» AVAILABLE DATA

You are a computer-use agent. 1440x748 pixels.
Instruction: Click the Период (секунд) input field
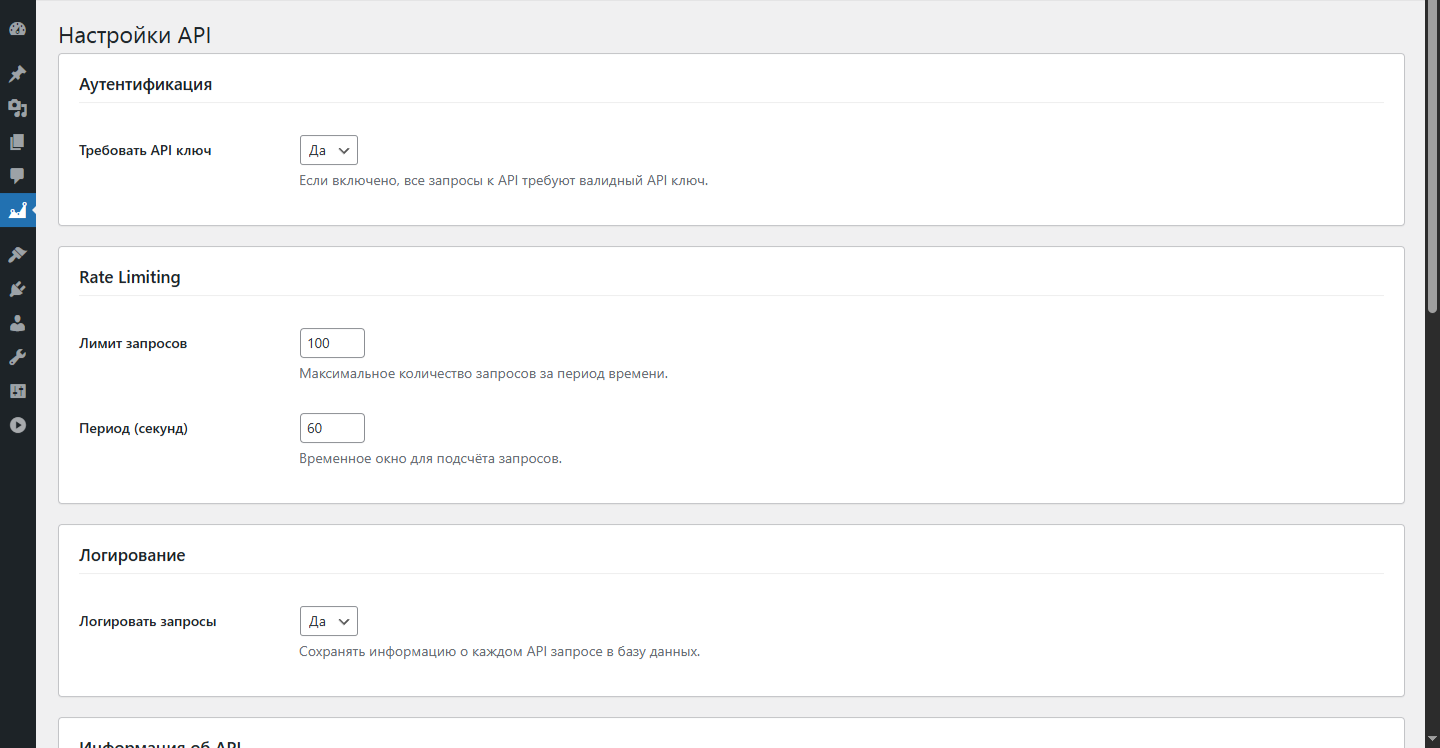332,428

==

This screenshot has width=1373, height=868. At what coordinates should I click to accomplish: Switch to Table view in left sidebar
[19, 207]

» STATED GOAL
Pull out every line of the listing above that contains the string "input", matching its capitalization exactly.

» FINAL RESULT
Instruction: Click the Период (секунд) input field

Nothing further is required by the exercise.